I was an evangelical Christian until I lost my faith while attending bible college in 2007. I came out as a queer in 2011 and started making work about my experiences. Now, I hope to represent a queer experience that has been complicated by religion by bringing a sense of humor to devastating experiences with faith.
Each project references biblical narratives and finds places where the divine intersects with the everyday. One project locates Jesus’ servanthood in a body that is queered by its multiplicity, fluidity and failure. Another calls upon a community for support in reclaiming one’s own body and carving out a post-religious identity. The final video draws on a love song to examine a conflicted and lingering desire for god’s presence.
“…just as the Son of Man did not come to be served, but to serve, and to give his life as a ransom for many.” Matthew 20:28 NIV
What really started all of this Jesus work was recognizing that my art practice had replaced my spiritual one, and that making work was my means for pushing the trauma aside. I got to be good at something again. Until 2012 when I experienced some major burn out. I had ran so fervently toward Jesus that in 2007 I reached the end of my god and found nothing there. The same thing happened with creativity, I guess. Or maybe I was just tired of being broke. Either way, I didn’t leave my bed for a few days. My cat found ways to feed herself. This was five years after my fallout with god but there I was waiting for him again. Then I started to think about what I would want from Jesus if he actually showed up. I would want him to just come over and clean my house the way my mom did when I had a broken heart. Or force soup upon me like Sarah Bernstein does when I am sick. When it became evident that he wasn’t coming, I did a thing that I always aspired to do as a Christian: I embodied Christ and did something nice for someone because that’s what Jesus would do. And for a moment I saw the queer and the divine dwelling together in a body. And for a moment I believed.

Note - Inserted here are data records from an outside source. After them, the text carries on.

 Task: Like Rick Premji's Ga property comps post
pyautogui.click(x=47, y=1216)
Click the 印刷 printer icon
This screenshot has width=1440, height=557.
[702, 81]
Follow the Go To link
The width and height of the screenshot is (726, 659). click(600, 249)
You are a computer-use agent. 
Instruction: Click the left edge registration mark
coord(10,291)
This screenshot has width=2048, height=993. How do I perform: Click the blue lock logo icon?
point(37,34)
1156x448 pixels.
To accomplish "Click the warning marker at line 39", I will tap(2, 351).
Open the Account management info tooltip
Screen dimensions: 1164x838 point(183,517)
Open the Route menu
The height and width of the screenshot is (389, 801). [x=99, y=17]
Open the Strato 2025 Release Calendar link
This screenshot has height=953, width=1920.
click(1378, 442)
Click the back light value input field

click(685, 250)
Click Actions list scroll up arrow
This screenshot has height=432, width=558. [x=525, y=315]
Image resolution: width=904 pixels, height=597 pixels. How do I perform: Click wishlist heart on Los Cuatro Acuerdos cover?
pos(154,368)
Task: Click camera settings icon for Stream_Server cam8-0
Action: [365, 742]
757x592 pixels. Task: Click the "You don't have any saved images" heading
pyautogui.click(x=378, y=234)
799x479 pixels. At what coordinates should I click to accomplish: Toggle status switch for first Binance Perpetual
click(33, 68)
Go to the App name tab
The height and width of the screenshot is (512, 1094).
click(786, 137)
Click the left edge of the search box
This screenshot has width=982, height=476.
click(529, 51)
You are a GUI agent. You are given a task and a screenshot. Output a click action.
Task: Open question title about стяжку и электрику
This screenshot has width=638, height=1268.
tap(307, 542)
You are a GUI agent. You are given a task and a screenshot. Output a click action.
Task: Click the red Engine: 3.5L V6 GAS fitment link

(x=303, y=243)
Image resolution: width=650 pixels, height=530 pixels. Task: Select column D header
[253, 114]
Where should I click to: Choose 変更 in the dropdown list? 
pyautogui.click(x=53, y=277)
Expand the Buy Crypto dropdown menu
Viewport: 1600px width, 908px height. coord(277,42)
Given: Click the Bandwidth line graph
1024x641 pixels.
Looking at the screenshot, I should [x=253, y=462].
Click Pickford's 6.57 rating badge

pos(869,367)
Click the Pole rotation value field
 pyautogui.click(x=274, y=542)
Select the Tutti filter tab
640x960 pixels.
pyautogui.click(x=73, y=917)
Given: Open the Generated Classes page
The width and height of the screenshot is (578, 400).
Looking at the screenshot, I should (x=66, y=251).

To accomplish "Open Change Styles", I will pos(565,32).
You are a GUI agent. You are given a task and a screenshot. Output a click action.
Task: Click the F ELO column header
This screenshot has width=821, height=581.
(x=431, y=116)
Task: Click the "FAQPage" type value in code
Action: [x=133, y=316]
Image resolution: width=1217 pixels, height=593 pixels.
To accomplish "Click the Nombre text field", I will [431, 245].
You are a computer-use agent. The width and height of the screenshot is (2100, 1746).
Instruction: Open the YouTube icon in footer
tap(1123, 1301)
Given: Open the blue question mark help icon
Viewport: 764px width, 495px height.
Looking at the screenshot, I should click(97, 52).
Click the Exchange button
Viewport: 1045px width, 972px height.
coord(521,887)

“Do you not know that your bodies are temples of the Holy Spirit, who is in you, whom you have received from God? You are not your own.” 1 Corinthians 6:19-20 NIV
I love sculpture for it’s expanded (and expanding) definition. It’s a form that isn’t always fighting it’s history — though there is plenty of history to push up against. Sculpture, to me, runs analogous to postmodern feminist practices: It’s communal. It’s plural. It’s of the body, or at least in conversation with the body. My Temple is trying on all of these things. It’s rejecting classical sculpture or a master form and replacing it with actual bodies. Bodies that reject an ideal. Bodies that are bowlegged, scrawny, chubby, queer and colorful. Most of all, because they are bodies, they won’t last very long. My Temple, or rather the lump of humanity I placed next to the Temple To Music, is a dying thing and in it’s death is more relatable than a classical sculpture or even a monument.
1 Corinthians 6:19-20 reigned over my formative years and left me, well, kind of terrified of my own body. I had to reclaim my body as a site of personhood rather than a dwelling place for the holy spirit. Undoing the belief that my body was a weird little house for god and that it was my job to keep the house clean also undid my understanding of gender. And as it turned out, my house was not small, or pleasureless, or silent.
“For where two or three have gathered together in My name, I am there in their midst.” Matthew 18:20
I have always struggled with the concept of god’s presents and in so clung to this idea that where two or three gather in his name — he is there. What an interesting look at the power of community, intimacy, and interpersonal relationships. Does this verse imply that we could conjure up the ol’ holy ghost just by hanging out with each other? So then, what happens when one (me) leaves a community but still longs for god’s presents? And what do I have to say to the spirit when he arrives? — our love was real, and it hurt.